Skill Checkup: A 52-Year-Old Man With Type 2 Diabetes, Gradual Onset of Loose Stools and Mild Burning in Hands and Feet

Marco Luigetti, MD, PhD


August 18, 2022

The Skill Checkup series provides a quick, case-style interactive quiz, highlighting key guideline- and evidence-based information to inform clinical practice.

A 52-year-old White man in Europe was referred to a gastroenterologist for evaluation of weight loss and diarrhoea. He reported a gradual onset of loose stools over 12 months, without blood or change in stool calibre. About 1 year earlier, he experienced mild numbness and a burning sensation that began in his hands and, after a few months, spread to his feet. There was no weakness either subjectively or on neurologic examination. He has type 2 diabetes well controlled (last glycosylated haemoglobin was normal) with metformin and a glucagon-like peptide-1 agonist. He said that his father died of a neurologic disorder that he could not describe.

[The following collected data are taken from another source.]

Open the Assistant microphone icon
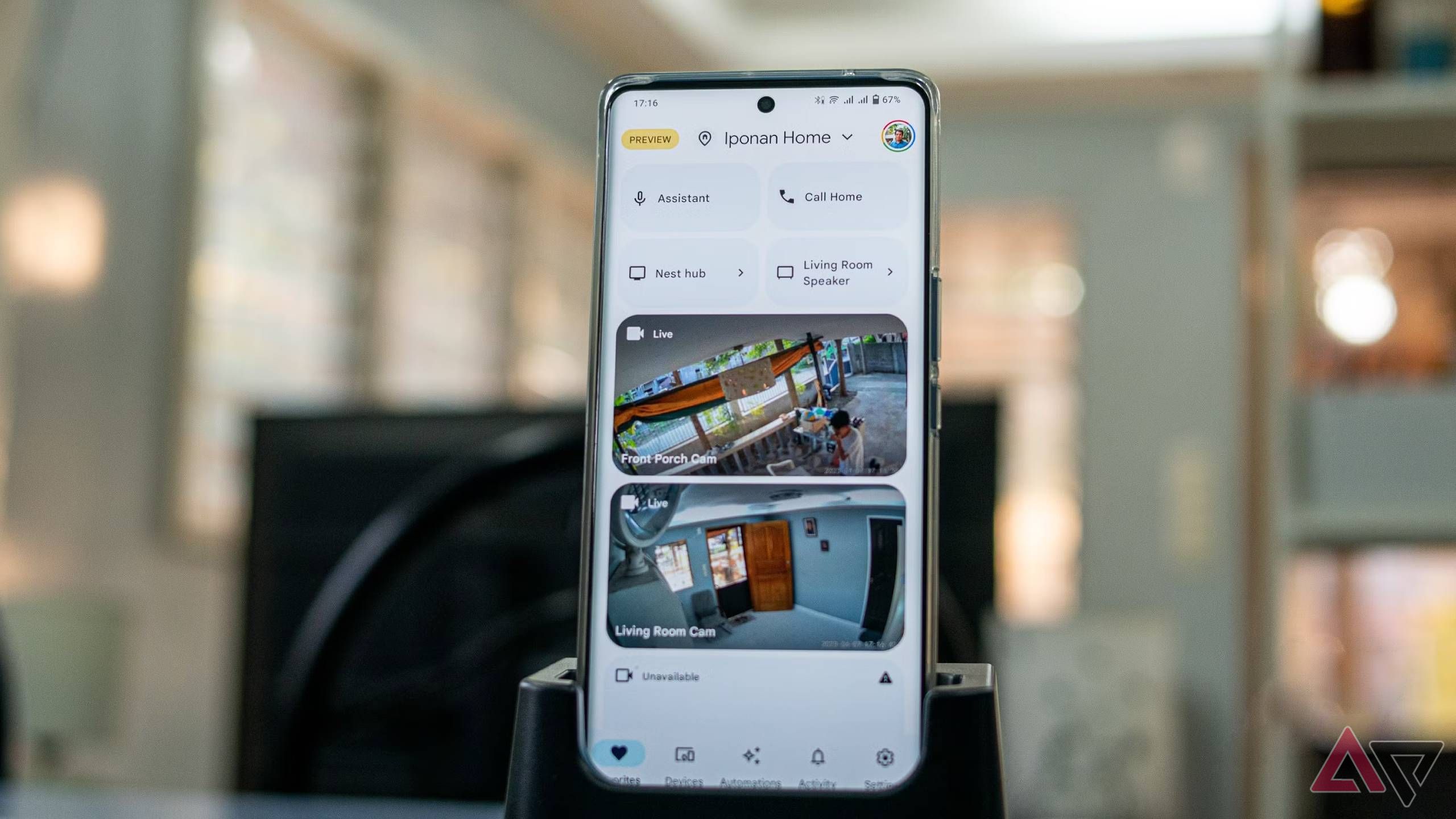1456x819 pixels. (x=638, y=197)
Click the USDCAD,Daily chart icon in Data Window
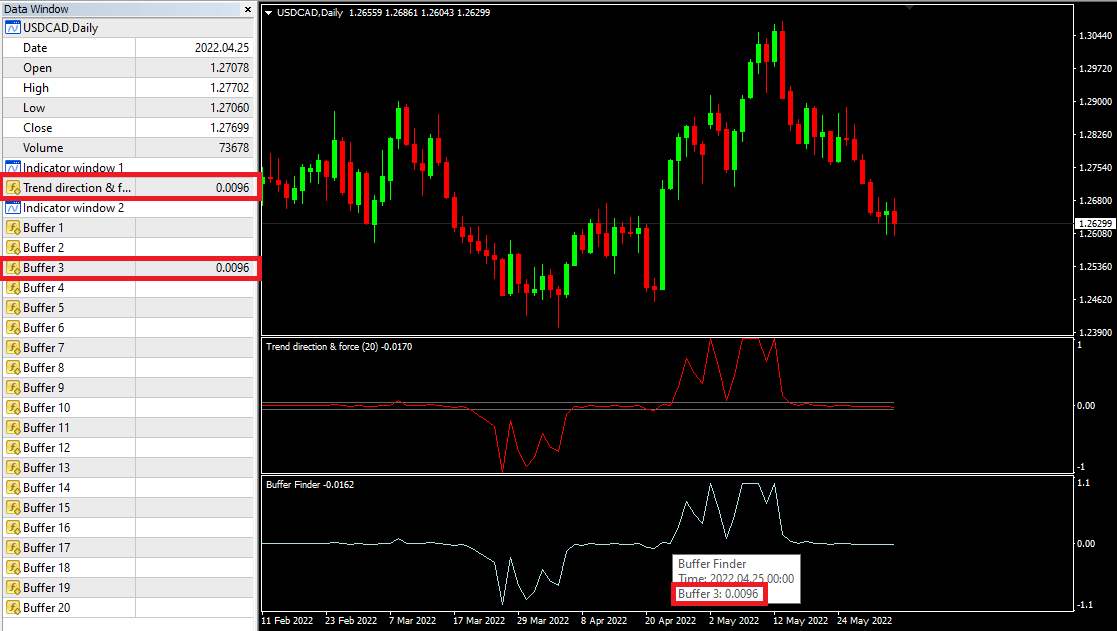The image size is (1117, 631). [13, 28]
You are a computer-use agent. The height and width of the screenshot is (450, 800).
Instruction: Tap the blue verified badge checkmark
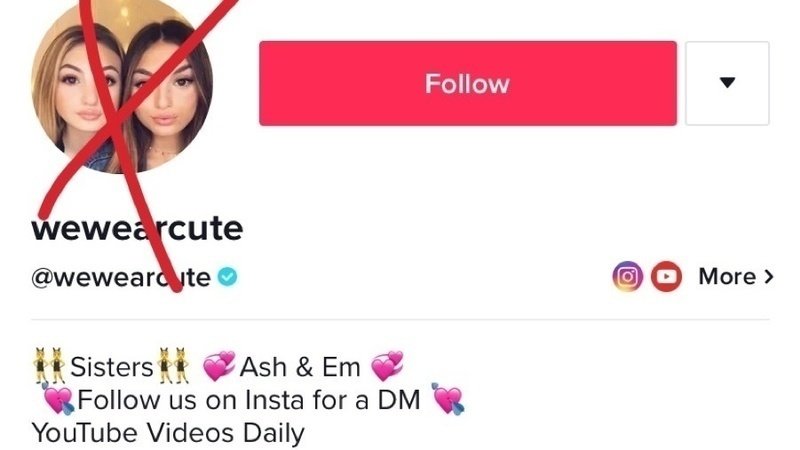[227, 277]
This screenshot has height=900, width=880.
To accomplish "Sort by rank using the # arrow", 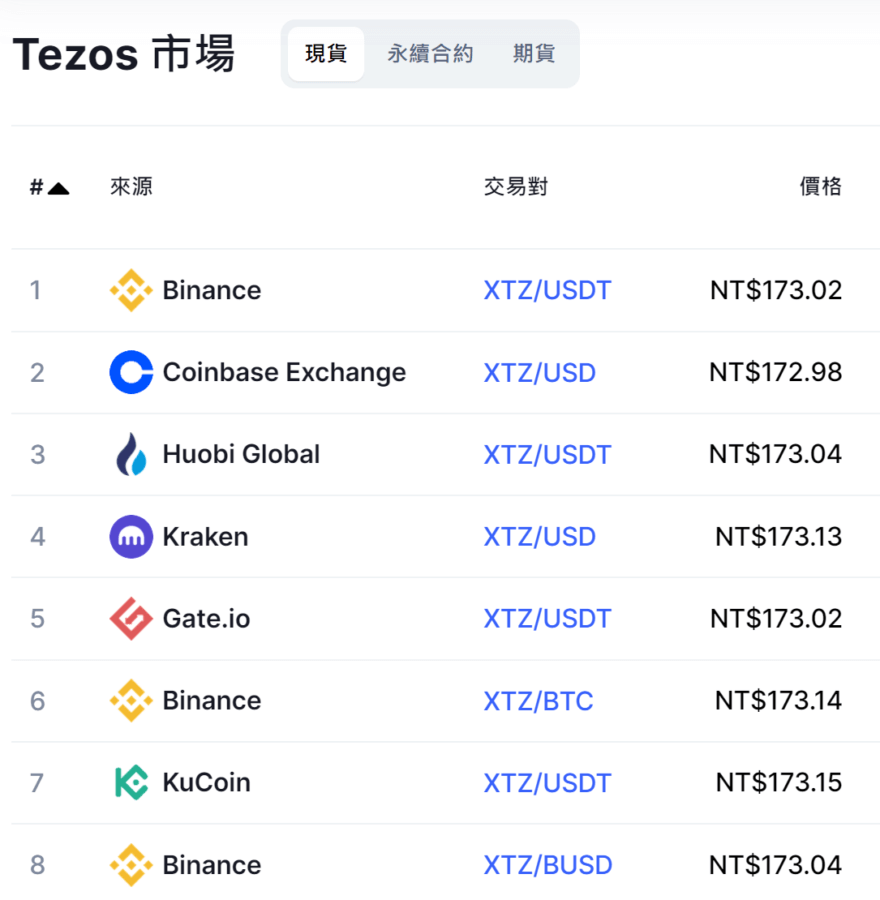I will pyautogui.click(x=49, y=187).
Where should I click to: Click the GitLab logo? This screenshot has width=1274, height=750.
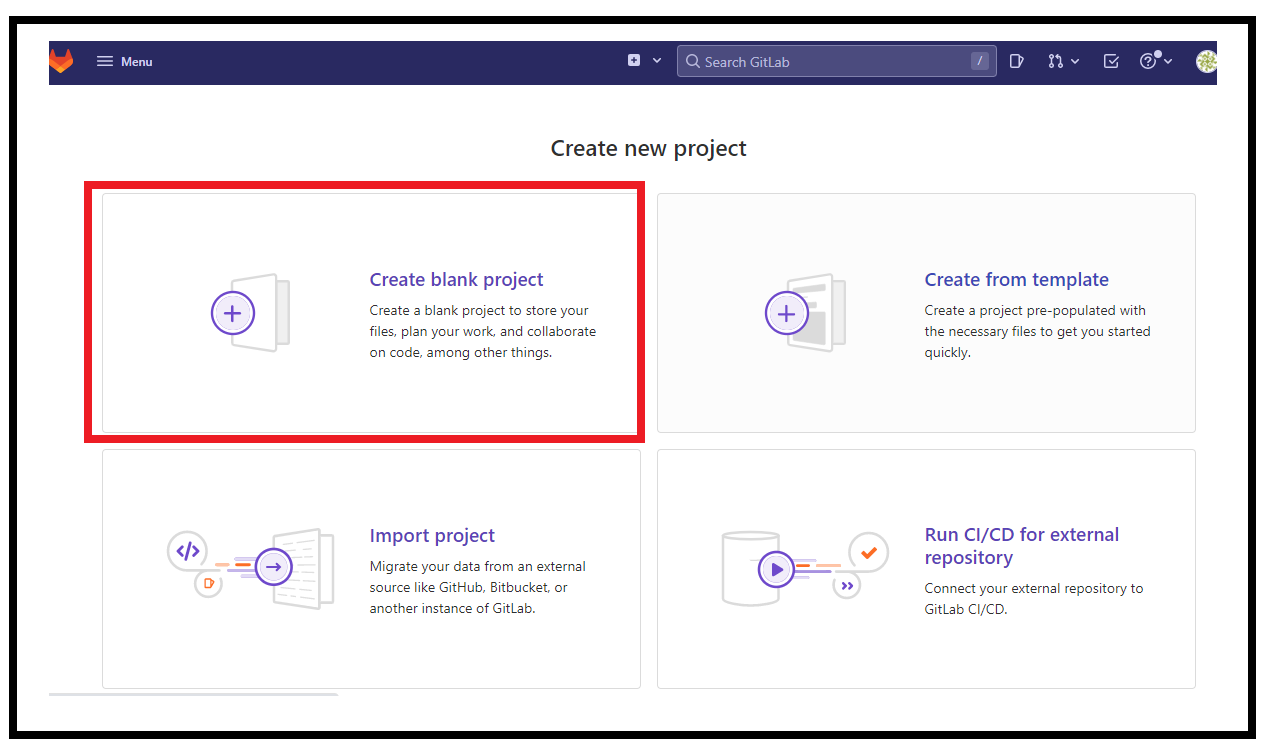coord(60,61)
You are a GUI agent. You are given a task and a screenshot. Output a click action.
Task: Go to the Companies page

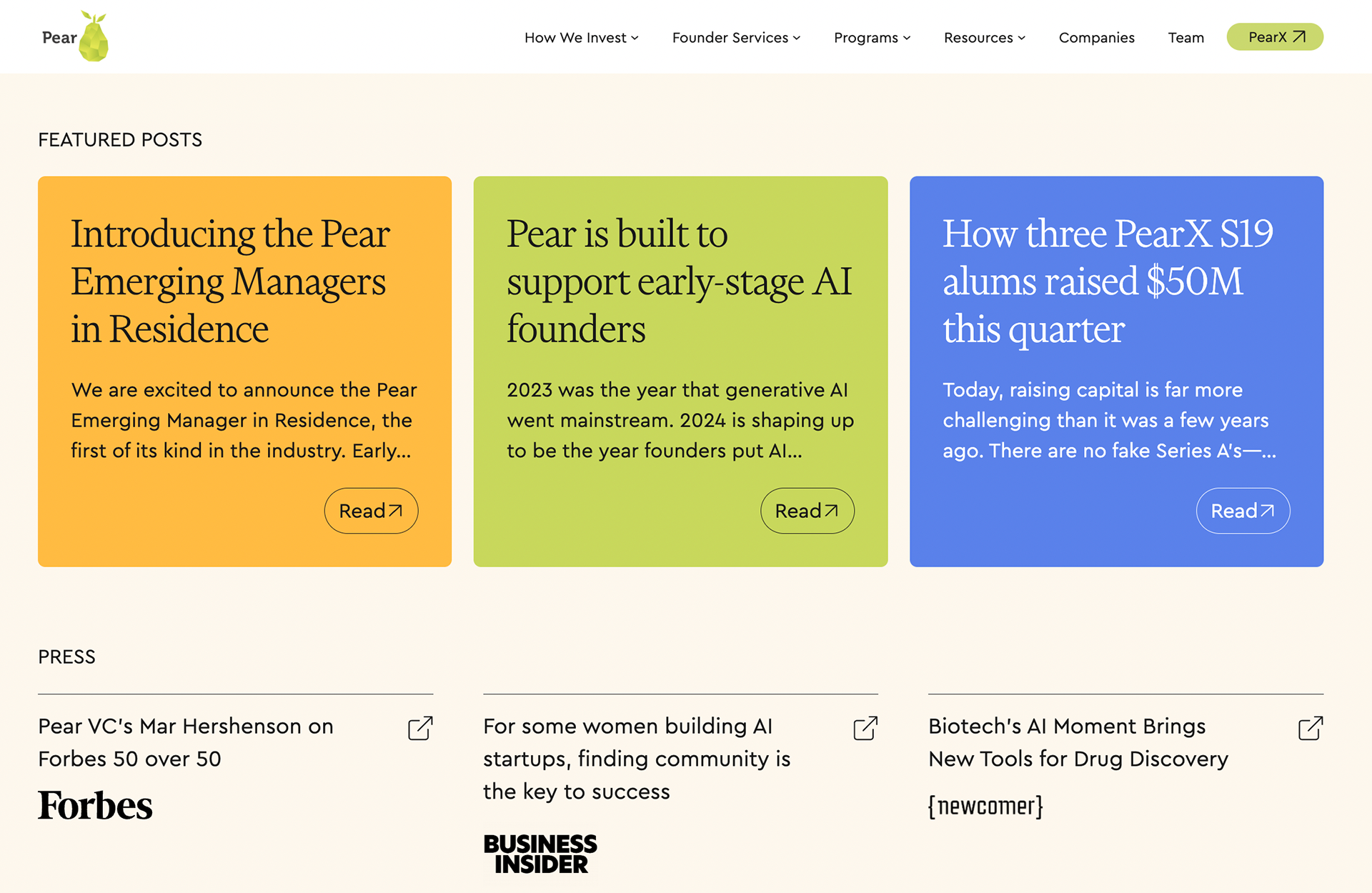tap(1096, 37)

A faecal immunochemical test within the past year was normal. He also had a normal screening colonoscopy 6 years earlier. Stool testing for ova and parasites was negative. Contrast-enhanced CT of the abdomen and pelvis did not show evidence of neoplasm.

Esophagogastroduodenoscopy and colonoscopy were both unremarkable, including random biopsies. Initial blood workup demonstrated mild normocytic anaemia (haemoglobin of 127-132 g/L) and normal C-reactive protein. Neuropathic workup was normal. Nerve conduction studies, performed 2 years earlier, were also normal. The clinician considered choleraic diarrhoea, and the patient was started on colestipol, with some clinical response.

At clinical follow-up 1 year later, he had worsening numbness and burning in his hands and feet. He reported new symptoms of bladder urgency, erectile dysfunction and orthostatic lightheadedness without syncope. His haematologic parameters had also gradually worsened, with mild leukopaenia (total white blood cell count nadir of 3.1 × 109/L) in addition to anaemia.

His symptoms of peripheral and autonomic neuropathy and unexplained gastrointestinal symptoms raised suspicion for amyloidosis, including hereditary transthyretin amyloidosis (hATTR).